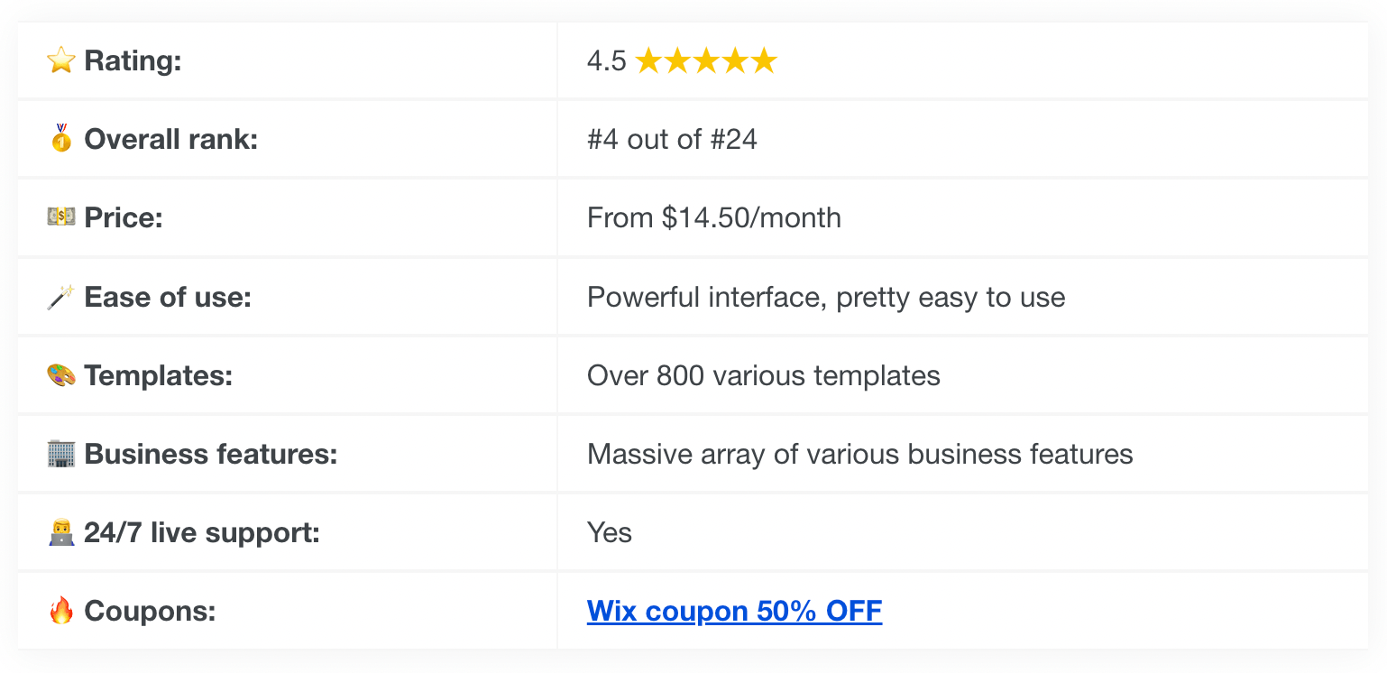
Task: Click the gold medal icon beside Overall rank
Action: pos(60,139)
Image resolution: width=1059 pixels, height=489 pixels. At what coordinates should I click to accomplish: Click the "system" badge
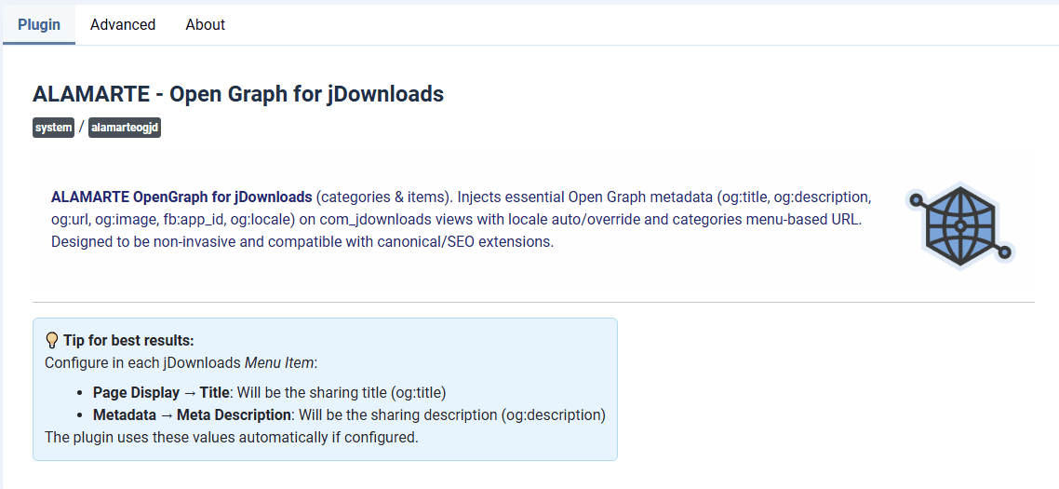coord(53,128)
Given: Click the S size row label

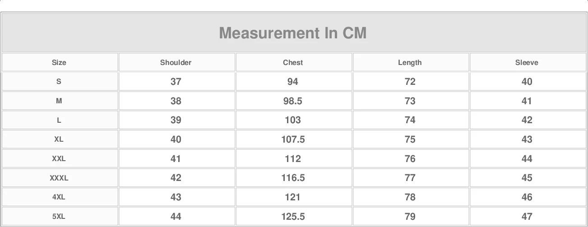Looking at the screenshot, I should click(x=59, y=82).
━━━━━━━━━━━━━━━━━━━━
Beginning at the line that contains "Image resolution: width=1059" and ending at the last line of the data, return each line exactly; no picture belongs in the copy.

RESPONSE:
Image resolution: width=1059 pixels, height=489 pixels. At what coordinates should I click to accomplish: Click the "system" badge
coord(53,128)
Given: Click the S size row label

Looking at the screenshot, I should click(x=59, y=82).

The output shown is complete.